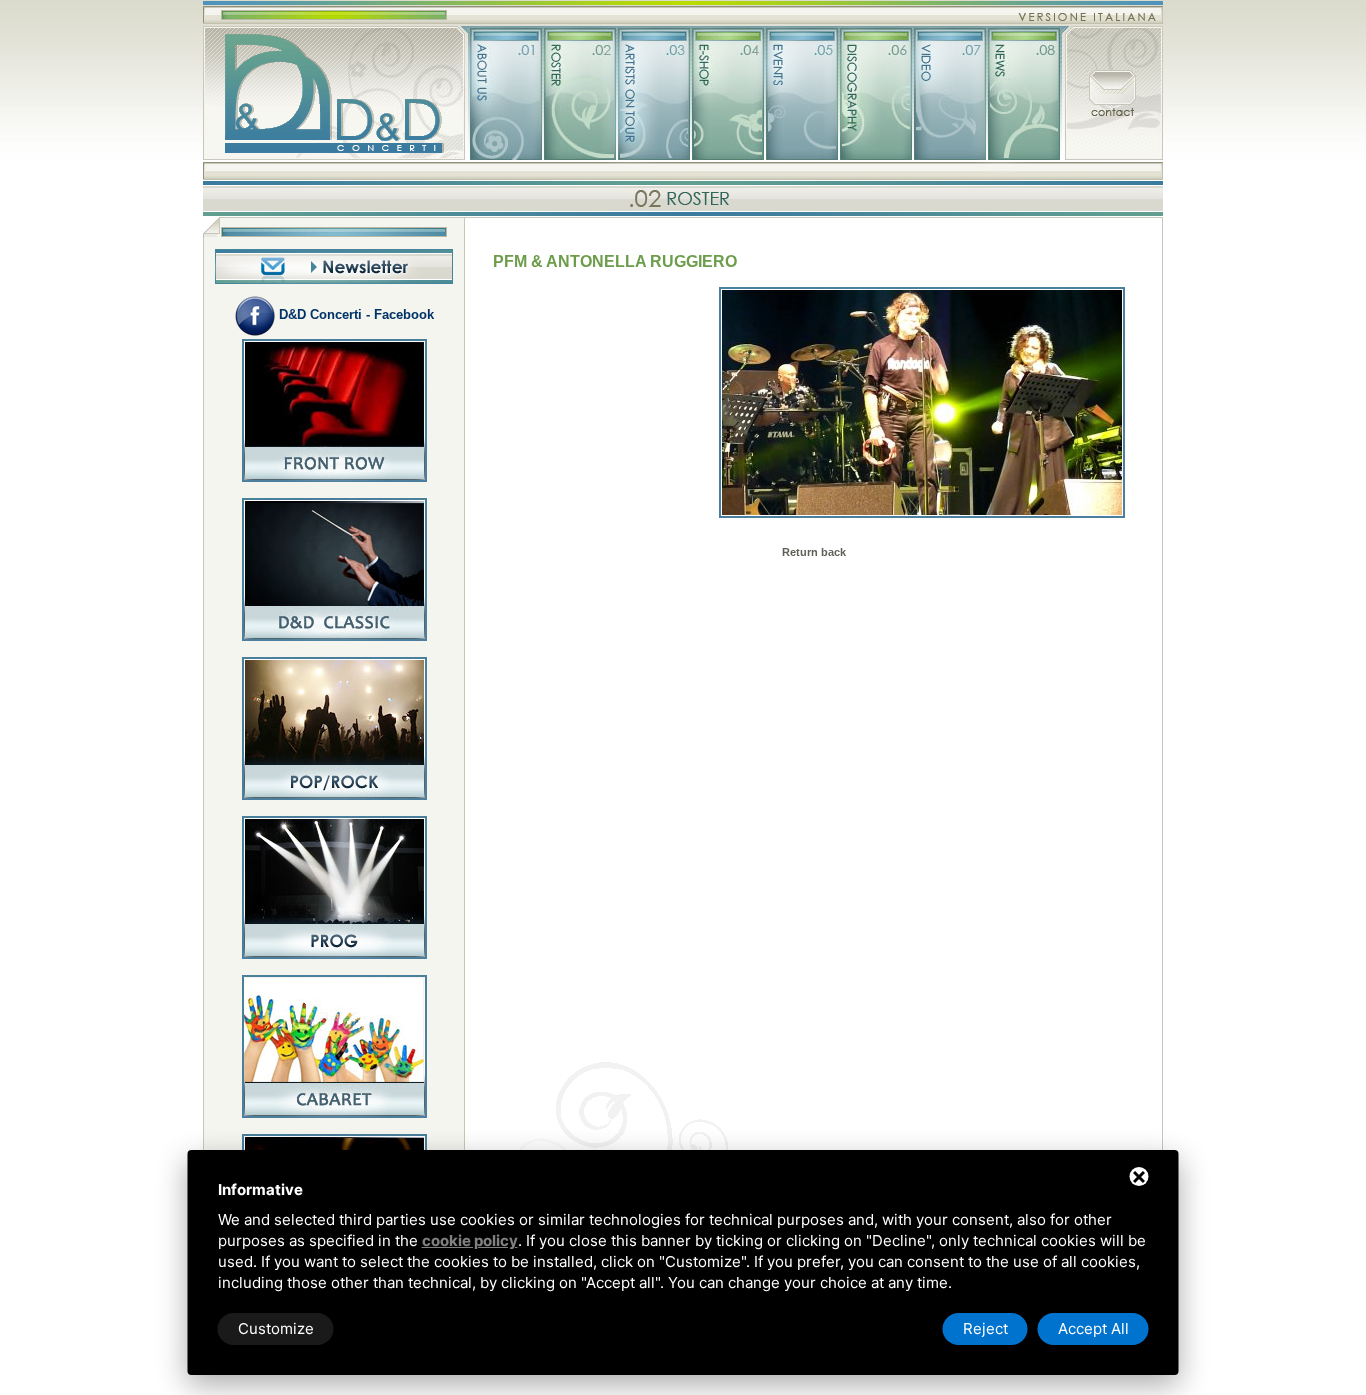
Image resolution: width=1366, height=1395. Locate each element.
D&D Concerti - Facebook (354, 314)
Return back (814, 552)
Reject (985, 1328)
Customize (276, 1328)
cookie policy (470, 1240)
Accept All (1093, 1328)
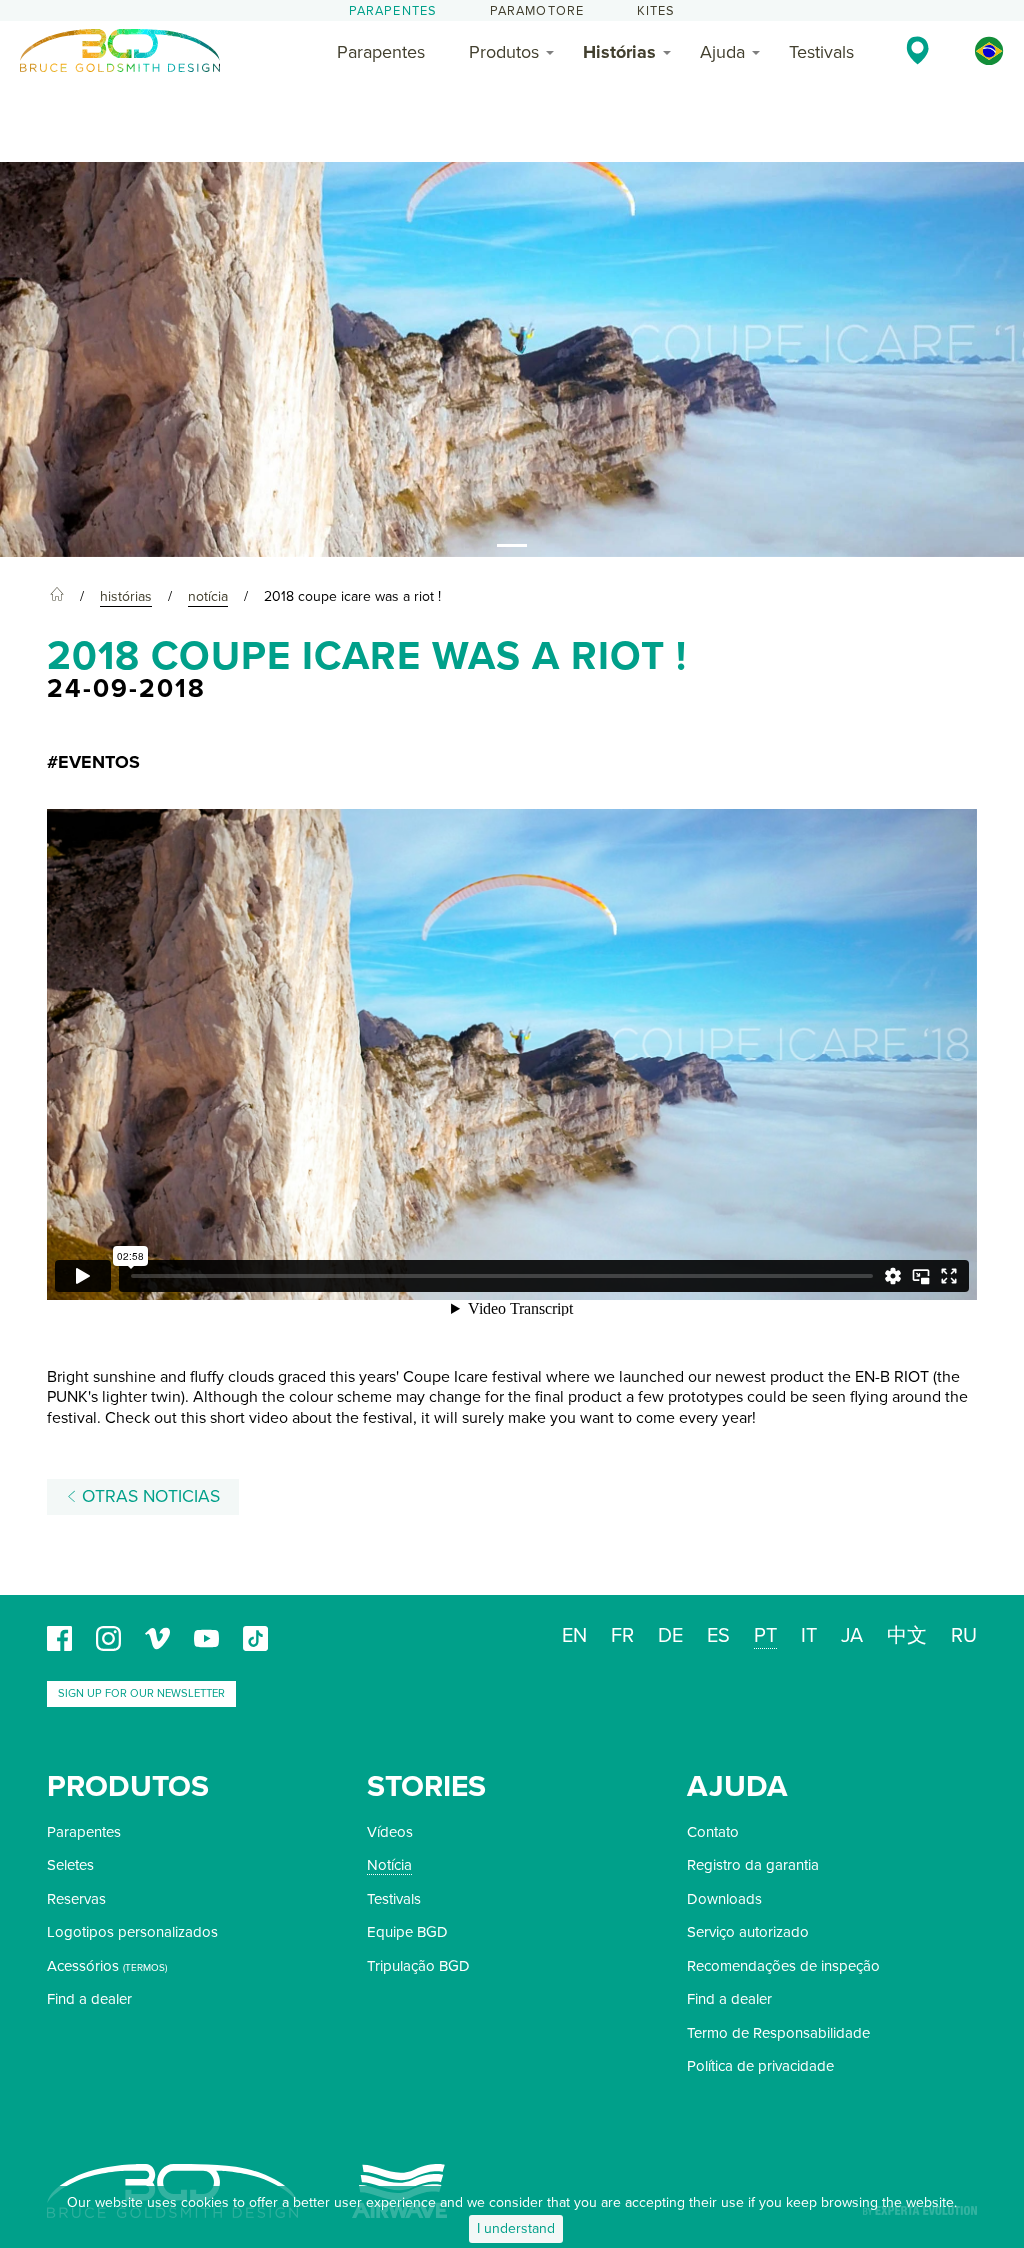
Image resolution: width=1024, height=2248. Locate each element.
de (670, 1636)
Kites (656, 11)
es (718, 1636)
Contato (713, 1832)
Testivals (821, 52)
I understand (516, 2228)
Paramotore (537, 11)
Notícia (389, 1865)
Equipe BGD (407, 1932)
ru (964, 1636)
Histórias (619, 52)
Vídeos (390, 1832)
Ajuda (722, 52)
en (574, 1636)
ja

THE PROBLEM – Repeat the listing verbatim without its pictures.

ANSWER SPACE –
Image resolution: width=1366, height=1395. Locate each element.
D&D Concerti - Facebook (354, 314)
Return back (814, 552)
Reject (985, 1328)
Customize (276, 1328)
cookie policy (470, 1240)
Accept All (1093, 1328)
Image resolution: width=1024, height=2248. Locate each element.
de (670, 1636)
Kites (656, 11)
es (718, 1636)
Contato (713, 1832)
Testivals (821, 52)
I understand (516, 2228)
Paramotore (537, 11)
Notícia (389, 1865)
Equipe BGD (407, 1932)
ru (964, 1636)
Histórias (619, 52)
Vídeos (390, 1832)
Ajuda (722, 52)
en (574, 1636)
ja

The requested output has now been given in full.